Leveling and staining a cracked foundation?

House Repair Talk

Help Support House Repair Talk:

This site may earn a commission from merchant affiliate links, including eBay, Amazon, and others.

NogaroS4

Member
Joined
Mar 28, 2008
Messages
20
Reaction score
0
Hello all,

My girlfriend and I are in the middle of doing a minor remodel in the kitchen and we are in the middle of figuring out which is the smartest thing to do. I have minor cracks in my foundation and have two options I am looking at. We wanted to poor some self leveling concrete in the kitchen to bring the level even with the tile or lay some wood flooring. The majority of my house is tile and the kitchen was linoleum.
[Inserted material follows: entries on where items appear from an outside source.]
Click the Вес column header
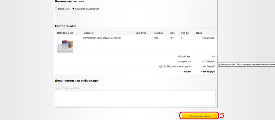 [172, 33]
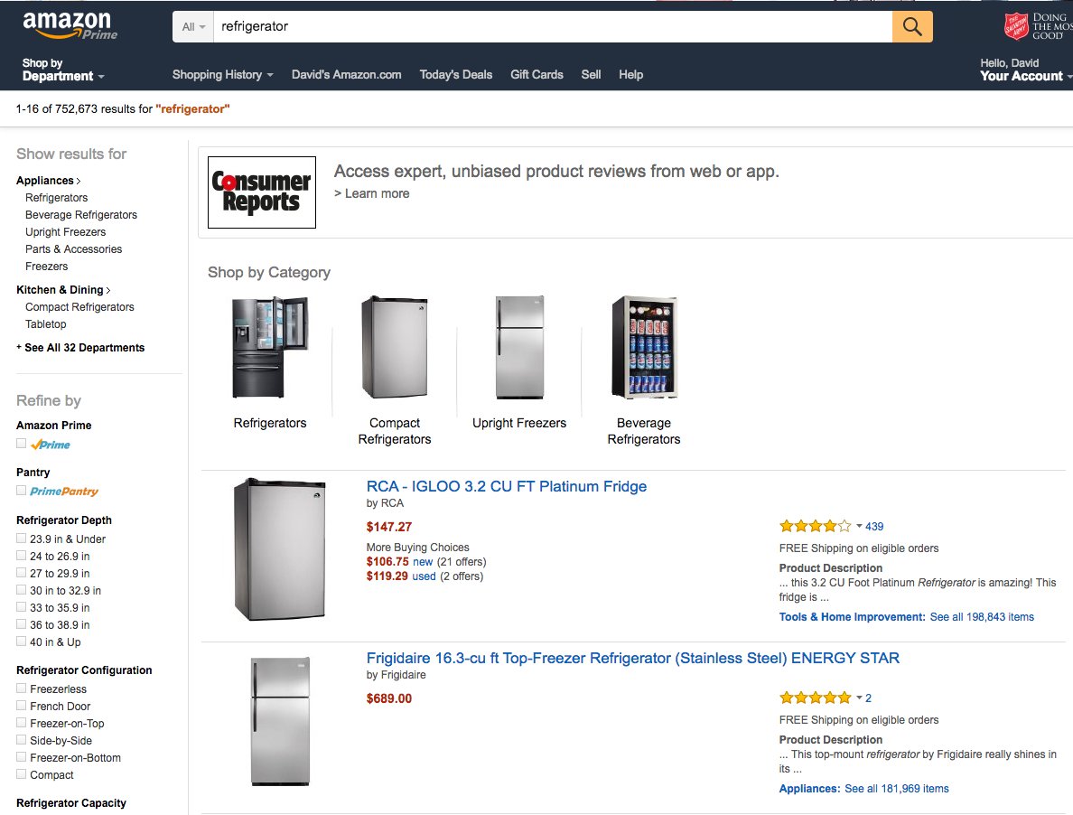The height and width of the screenshot is (815, 1073).
Task: Tick the 30 to 32.9 in depth filter
Action: coord(22,590)
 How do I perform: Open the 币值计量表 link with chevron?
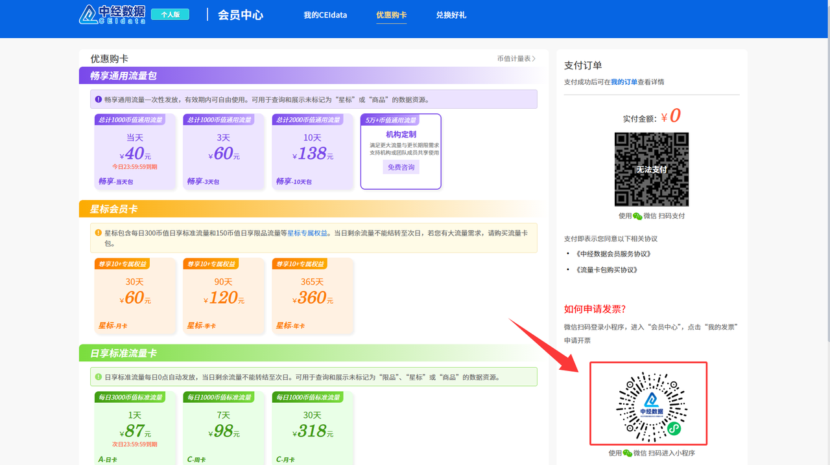pyautogui.click(x=516, y=59)
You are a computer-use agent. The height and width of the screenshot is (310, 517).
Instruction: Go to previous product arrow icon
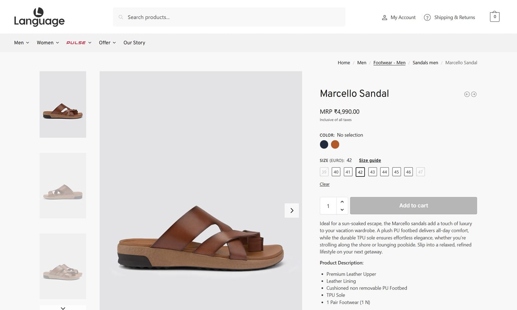click(467, 94)
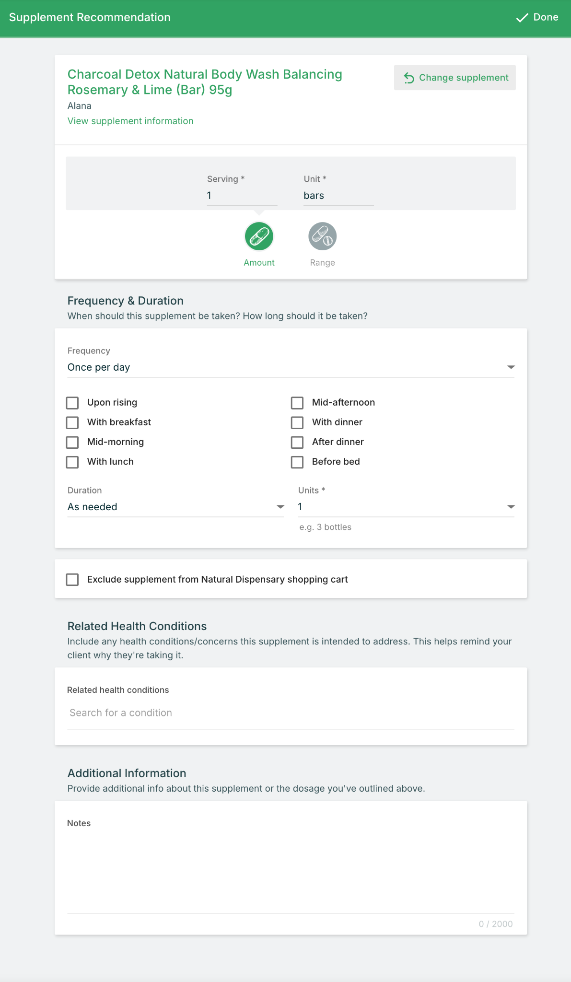This screenshot has height=982, width=571.
Task: Open View supplement information link
Action: click(x=130, y=121)
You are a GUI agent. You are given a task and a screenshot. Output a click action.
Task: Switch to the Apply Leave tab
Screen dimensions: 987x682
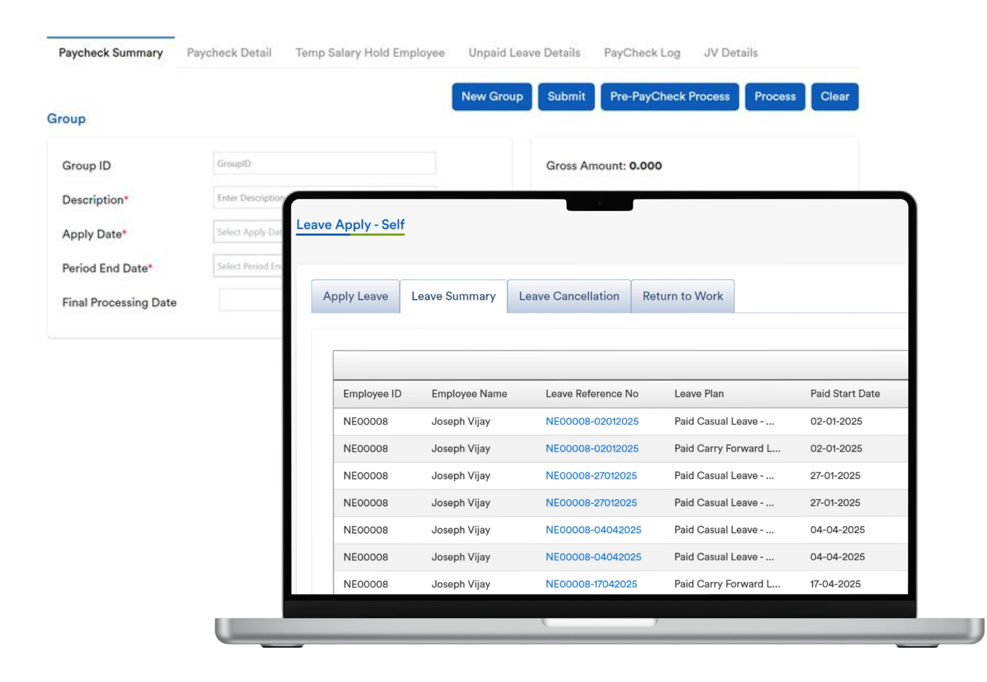tap(355, 296)
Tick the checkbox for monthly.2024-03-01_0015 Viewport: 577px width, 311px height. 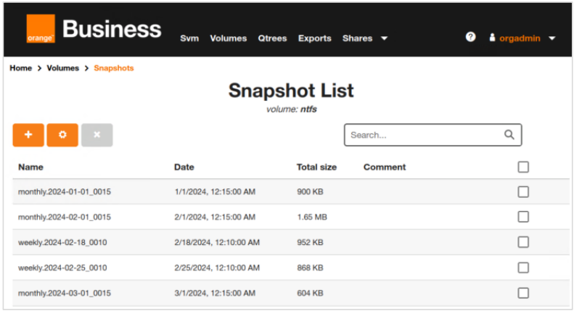(x=523, y=293)
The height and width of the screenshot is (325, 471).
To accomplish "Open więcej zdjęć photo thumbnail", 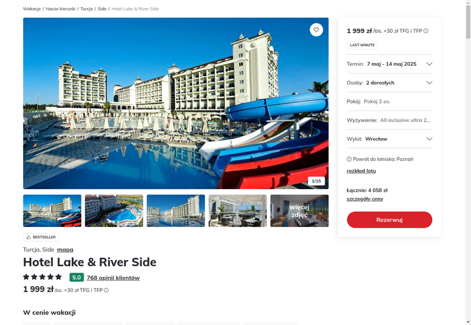I will pos(299,211).
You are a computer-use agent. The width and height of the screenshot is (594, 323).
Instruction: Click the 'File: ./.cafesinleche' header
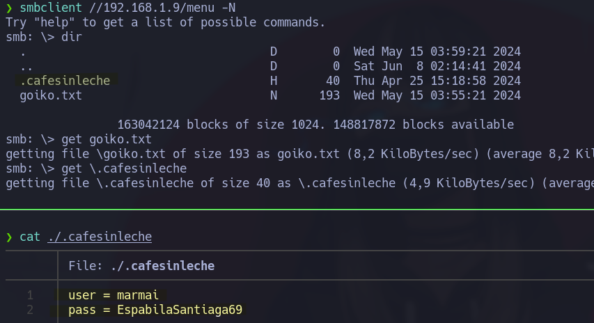(x=141, y=266)
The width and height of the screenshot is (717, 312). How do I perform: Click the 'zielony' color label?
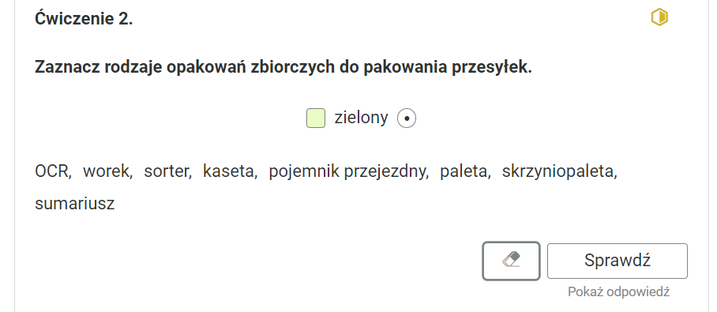tap(361, 118)
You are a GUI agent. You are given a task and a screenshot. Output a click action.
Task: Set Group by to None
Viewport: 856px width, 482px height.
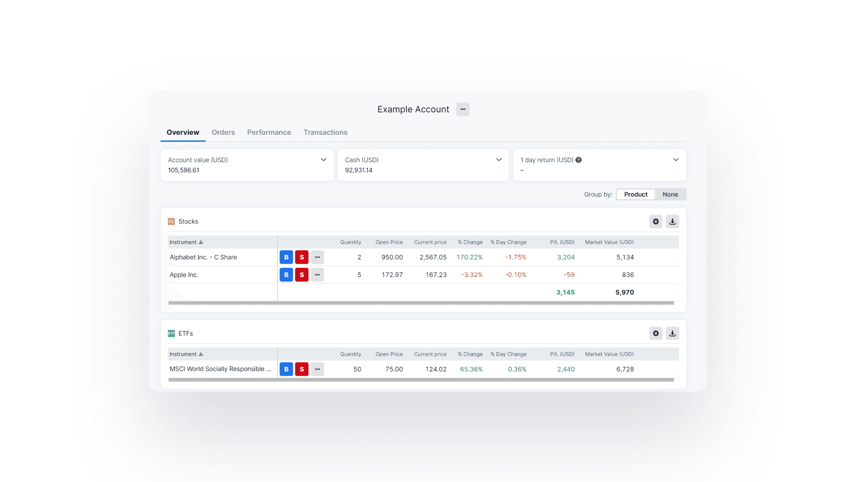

Since pulling the linoleum there is now a big lip between the kitchen and dining room.

I was told that if I poor leveling concrete that since the foundation has already cracked that it will transfer the cracks into the leveling concrete when it swells and contracts. Out of the two which is the more wise choice? Self leveling concrete then stain or buy some wood flooring and call it a day?

Here are a few pics of the start. Enjoy, we all love seeing pics!! :D

DSC02836.jpg


DSC02847.jpg


DSC02857.jpg
 
Nogaro,
Your choice depends on which flooring you really want. Our experience w/ self leveling wasn't all it was cracked up to be. Apparently we aren't the only people who have had this issue. We've always had acid stain floors and really enjoyed them.

After we took down walls and removed tile we were hoping to just throw down self leveling microtopping and acid stain. Nothing is simple. In our case we also had cutback/black mastic stuff that needed to come off. Maybe we used the wrong stuff. We used the Mapei Planipatch and the Mapei's Novoplan 2. Level does not mean smooth. We had to sand it down.

I needed to move the project along. So we just painted and left it with just the planipatch in some areas. It's a process to get it right. We didn't acid stain.

If we weren't in a flood prone area we would have gone for the engineered floating floor. It's quick, easy and satisfying. It is also warmer than concrete flooring, and you guys get snow. We don't - sun sun sun sun - yuck.

The acid stain got us a ton of complements. We wish that we could have finished the project, but we have about 1 more year worth of work to finish rebuilding the hurricane house. I hope this helps w/ your decision making.
 
Thanks SPI for all the info and experience you had,

I will keep what you have stated in mind, the girl friend really wants to stain the floor so we will see how it goes. So the concrete had to be sanded to smooth it back out huh? No experience on wether or not the new concrete will crack down the road?